Pixel coordinate grounding data

————————

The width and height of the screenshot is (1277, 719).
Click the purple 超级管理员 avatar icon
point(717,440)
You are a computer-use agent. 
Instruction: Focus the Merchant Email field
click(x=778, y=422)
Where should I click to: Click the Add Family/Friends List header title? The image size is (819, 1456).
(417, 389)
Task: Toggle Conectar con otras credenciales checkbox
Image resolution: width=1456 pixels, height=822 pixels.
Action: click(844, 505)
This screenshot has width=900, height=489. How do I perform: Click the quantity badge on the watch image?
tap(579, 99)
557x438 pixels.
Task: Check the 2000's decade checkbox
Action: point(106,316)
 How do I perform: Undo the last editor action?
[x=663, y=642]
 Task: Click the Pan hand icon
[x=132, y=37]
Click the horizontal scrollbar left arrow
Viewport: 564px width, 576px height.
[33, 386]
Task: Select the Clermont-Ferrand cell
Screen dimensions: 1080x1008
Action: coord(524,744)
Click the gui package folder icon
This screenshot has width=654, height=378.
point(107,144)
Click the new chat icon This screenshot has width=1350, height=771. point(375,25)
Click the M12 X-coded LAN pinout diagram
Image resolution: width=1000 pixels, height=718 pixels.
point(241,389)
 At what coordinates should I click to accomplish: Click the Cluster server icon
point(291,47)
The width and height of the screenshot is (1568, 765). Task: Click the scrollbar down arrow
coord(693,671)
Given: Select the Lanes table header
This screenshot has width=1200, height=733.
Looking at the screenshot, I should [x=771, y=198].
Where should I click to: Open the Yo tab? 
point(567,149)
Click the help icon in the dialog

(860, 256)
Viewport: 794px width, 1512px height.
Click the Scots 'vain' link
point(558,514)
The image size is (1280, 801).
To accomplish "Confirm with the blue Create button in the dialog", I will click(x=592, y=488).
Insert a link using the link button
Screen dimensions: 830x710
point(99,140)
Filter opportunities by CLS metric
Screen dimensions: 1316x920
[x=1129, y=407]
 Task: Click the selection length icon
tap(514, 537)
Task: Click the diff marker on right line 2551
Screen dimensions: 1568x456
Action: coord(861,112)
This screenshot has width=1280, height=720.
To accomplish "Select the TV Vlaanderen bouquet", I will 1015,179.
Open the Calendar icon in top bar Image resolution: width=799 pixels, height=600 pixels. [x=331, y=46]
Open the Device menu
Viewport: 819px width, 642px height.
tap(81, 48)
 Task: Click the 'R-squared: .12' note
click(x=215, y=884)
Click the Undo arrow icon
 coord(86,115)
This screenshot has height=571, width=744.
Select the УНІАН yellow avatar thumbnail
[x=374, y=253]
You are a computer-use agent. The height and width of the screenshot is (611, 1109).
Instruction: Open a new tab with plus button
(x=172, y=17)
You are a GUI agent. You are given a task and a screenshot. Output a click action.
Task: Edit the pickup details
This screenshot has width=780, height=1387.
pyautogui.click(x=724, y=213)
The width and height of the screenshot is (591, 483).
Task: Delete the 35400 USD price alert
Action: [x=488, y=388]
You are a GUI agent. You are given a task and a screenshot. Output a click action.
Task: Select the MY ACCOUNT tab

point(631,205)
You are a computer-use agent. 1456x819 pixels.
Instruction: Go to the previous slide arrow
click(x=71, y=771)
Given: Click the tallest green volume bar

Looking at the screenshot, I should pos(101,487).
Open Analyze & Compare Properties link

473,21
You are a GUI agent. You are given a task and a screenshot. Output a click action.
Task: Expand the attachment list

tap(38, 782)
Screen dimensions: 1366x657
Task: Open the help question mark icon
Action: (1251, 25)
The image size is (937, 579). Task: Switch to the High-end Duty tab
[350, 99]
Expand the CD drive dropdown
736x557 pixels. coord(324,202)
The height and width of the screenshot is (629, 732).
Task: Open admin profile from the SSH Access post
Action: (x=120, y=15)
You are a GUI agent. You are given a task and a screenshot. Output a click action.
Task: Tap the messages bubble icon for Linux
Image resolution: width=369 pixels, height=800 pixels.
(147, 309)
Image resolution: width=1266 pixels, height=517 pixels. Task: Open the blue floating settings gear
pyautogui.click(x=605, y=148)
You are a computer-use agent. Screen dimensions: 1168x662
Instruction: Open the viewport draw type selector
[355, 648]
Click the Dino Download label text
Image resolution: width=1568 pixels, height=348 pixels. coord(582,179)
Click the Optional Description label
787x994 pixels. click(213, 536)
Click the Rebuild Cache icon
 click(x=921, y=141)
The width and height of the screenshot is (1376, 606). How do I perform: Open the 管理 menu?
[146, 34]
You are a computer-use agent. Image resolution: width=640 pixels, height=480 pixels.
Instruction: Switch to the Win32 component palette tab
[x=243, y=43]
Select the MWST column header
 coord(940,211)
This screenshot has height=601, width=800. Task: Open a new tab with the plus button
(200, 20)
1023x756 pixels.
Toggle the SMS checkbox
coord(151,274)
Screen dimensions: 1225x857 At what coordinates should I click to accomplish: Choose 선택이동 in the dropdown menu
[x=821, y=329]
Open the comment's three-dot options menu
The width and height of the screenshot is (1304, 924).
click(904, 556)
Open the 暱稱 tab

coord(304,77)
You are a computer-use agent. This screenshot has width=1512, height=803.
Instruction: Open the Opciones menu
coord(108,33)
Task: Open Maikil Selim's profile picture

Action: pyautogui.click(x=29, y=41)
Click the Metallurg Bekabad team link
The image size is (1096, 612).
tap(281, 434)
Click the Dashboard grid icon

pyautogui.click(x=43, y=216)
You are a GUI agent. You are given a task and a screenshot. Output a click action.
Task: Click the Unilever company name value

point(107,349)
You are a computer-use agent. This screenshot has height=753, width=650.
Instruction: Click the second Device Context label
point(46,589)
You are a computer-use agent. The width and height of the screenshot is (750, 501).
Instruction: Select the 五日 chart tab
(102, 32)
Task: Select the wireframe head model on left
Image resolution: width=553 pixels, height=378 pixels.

————————

# What you should do
Wherever the word "computer" occurs in the data above, copy the line it sits in.

# Answer area
You are a computer-use agent. 
You are a computer-use agent. The height and width of the screenshot is (611, 1109).
You are a computer-use agent. 1456x819 pixels.
You are a computer-use agent. Screen dimensions: 1168x662
You are a computer-use agent. Image resolution: width=640 pixels, height=480 pixels.
You are a computer-use agent. This screenshot has width=1512, height=803.
You are a computer-use agent. This screenshot has height=753, width=650.
You are a computer-use agent. The width and height of the screenshot is (750, 501).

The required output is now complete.